No solo ellas. Pero ellas, siempre

"En mi libro hablo de que el cuidado de los hombres homosexuales con sida no se basa en el género –afirma Schulman–. Por supuesto, algunas mujeres heterosexuales se ocuparon de amigos varones homosexuales. Pero gran parte del cuidado también lo realizaron otros hombres homosexuales". Al igual que Makkai, señala que “no se puede subestimar el papel que tuvieron las lesbianas en todo esto y cómo se sentían los hombres homosexuales acerca de las lesbianas que estaban en el movimiento del sida. Y, además, también había lesbianas que habían contraído el sida por compartir agujas”.
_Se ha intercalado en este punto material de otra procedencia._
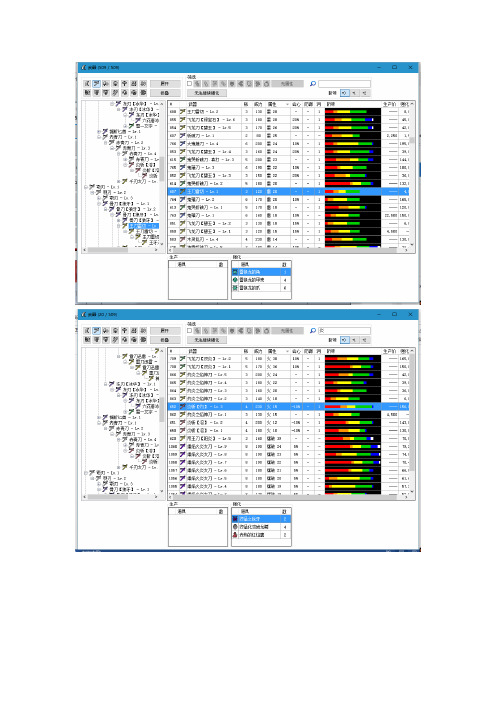The image size is (496, 702).
Task: Focus the search field in the lower window
Action: tap(344, 331)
Makkai reproduce en la novela una escena basada en una manifestación convocada por ACT UP, ya que uno de los personajes es miembro activo de la organización. En ella refleja cómo eran sus protestas, como las sentadas frente a instituciones responsables de la sanidad y que solían terminar con la represión violenta de la policía. Y también cómo las mujeres se unieron al activismo: Fiona acompaña a Yale a la protesta como amiga pero también como integrante de ese movimiento.

La escritora comenta que para documentarse antes de escribir el libro entrevistó a un gran número de personas, muchas de ellas mujeres: “Hubo lesbianas que lucharon en ACT UP, trabajadoras sanitarias que se comprometieron desde el principio a trabajar en las salas de sida, cuidadoras que perdieron amigos cercanos y un par de mujeres que se transformaron en activistas por la crisis y lo han sido durante casi cuarenta años”.
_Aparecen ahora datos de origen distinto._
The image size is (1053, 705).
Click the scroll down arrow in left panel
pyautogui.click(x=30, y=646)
De hecho, Fiona está basada en una persona real. “Está inspirada más que nada por una foto que una amiga publicó una vez en Facebook de ella misma riendo con algunos amigos en la década de 1980. La foto no estaba relacionada con el sida, y no conocía la historia que había detrás de ella; simplemente me sugirió un personaje. Pero las conversaciones que tuve a lo largo de la escritura ciertamente fueron conformando la vida de Fiona, sus decisiones y las formas en que los traumas de los veinte la perseguirán durante décadas”, dice Makkai, que remata su testimonio con una afirmación contundente: “La historia no se ha portado muy bien a la hora de recordarlas en su papel de activistas y agitadoras políticas. Quizás, para algunas personas sea más fácil imaginarlas como cuidadoras”.